Dans « Angéline », il raconte l’histoire d’un aristocrate normand, le comte de Raimbault, veuf inconsolable et dépité de ce qui se passe à la cour de Louis XV. Il décide de traverser en Louisiane, laissant chez un ami ses deux enfants dont sa fille Angéline, 18 ans, et jolie comme tout. En Amérique, il change de nom, devient Jean Villars, est enlevé par des Autochtones, les Chichacas, et gardé prisonnier pendant un an. Entre-temps, ses deux enfants, dont la jolie Angéline et son petit frère de cinq ans sont arrivés en Louisiane, ne trouvant pas leur père. Angéline se lance à sa poursuite, ce qui l’amène en Nouvelle-France. Et son père, enfin libéré, se lance aussi à la recherche de sa fille, et débarque en Nouvelle-France. Comme il a changé de nom, ils ne réussissent pas à se rejoindre. La jeune fille, si jolie soit-elle, est entrée chez les Religieuses de l’Hôtel-Dieu à Québec. Quatorze ans passent. On est le 13 septembre 1759, l’intrépide et entêté Montcalm vient de céder devant le ténébreux Wolfe. Le vieux comte, devenu simple soldat, est blessé lors de la bataille sur les Plaines et transporté à l’Hôtel-Dieu. Lui et sa fille finissent pas se reconnaître. Plus encore, toute la famille est réunie : le jeune fils du comte s’est engagé dans l’armée française. Bref, les deux enfants sont là pour fermer les yeux de leur père mourant.

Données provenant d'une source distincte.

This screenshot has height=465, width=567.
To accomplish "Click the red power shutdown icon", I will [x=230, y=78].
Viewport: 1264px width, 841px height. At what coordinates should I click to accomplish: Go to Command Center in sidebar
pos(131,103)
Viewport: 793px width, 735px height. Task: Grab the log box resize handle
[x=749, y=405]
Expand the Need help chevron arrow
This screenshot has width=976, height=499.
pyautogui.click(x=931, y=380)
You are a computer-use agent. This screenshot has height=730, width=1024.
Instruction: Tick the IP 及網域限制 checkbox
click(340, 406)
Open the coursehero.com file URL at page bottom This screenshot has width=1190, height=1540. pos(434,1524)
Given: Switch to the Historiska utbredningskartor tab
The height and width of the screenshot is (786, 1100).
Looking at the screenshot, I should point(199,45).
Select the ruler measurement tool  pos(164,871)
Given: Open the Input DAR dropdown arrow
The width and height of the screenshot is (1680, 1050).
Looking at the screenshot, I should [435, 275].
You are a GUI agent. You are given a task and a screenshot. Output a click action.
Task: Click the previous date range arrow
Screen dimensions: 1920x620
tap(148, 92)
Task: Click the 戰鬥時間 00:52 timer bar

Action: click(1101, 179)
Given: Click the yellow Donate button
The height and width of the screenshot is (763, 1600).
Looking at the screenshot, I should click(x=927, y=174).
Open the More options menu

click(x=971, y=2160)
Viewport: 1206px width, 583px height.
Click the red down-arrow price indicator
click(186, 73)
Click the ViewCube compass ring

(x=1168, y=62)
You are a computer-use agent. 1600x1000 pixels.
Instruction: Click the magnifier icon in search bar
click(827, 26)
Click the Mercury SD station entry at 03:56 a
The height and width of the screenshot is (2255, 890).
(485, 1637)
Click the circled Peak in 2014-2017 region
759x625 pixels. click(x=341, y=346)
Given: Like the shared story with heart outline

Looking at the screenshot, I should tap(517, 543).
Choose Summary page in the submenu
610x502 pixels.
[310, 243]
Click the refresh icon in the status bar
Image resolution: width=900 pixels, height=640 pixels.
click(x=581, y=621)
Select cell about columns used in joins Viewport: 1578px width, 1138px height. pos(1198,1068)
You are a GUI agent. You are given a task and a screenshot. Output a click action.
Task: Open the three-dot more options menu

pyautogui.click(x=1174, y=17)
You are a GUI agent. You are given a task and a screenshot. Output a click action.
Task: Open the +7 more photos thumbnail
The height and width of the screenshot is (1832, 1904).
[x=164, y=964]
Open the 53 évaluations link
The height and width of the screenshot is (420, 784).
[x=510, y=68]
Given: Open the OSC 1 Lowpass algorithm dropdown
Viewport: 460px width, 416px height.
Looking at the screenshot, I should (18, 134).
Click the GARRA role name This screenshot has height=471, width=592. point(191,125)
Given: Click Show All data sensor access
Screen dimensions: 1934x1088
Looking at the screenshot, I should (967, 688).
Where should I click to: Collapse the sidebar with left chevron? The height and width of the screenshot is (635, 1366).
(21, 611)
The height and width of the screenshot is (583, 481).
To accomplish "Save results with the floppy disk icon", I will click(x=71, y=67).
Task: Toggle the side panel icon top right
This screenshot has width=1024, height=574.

Dans « Geneviève », Gagnon raconte l’histoire très mélodramatique d’une femme et de ses trois enfants, abandonnée par un ivrogne de mari, un pendard qui s’est acoquiné avec les tristement célèbres brigands de Cap-Rouge. « Time is money » est une causerie (sic) dans laquelle l’auteur développe l’idée qu’il faut meubler son temps par des « travaux nobles de l’esprit » plutôt que de courir après l’argent. Dans « St-Jean-Port-Joli », on a droit à une légende locale, celle d’une femme, pauvre et sans nom, seule avec son enfant dans une vieille masure bringuebalante, qui aurait été foudroyée par le tonnerre.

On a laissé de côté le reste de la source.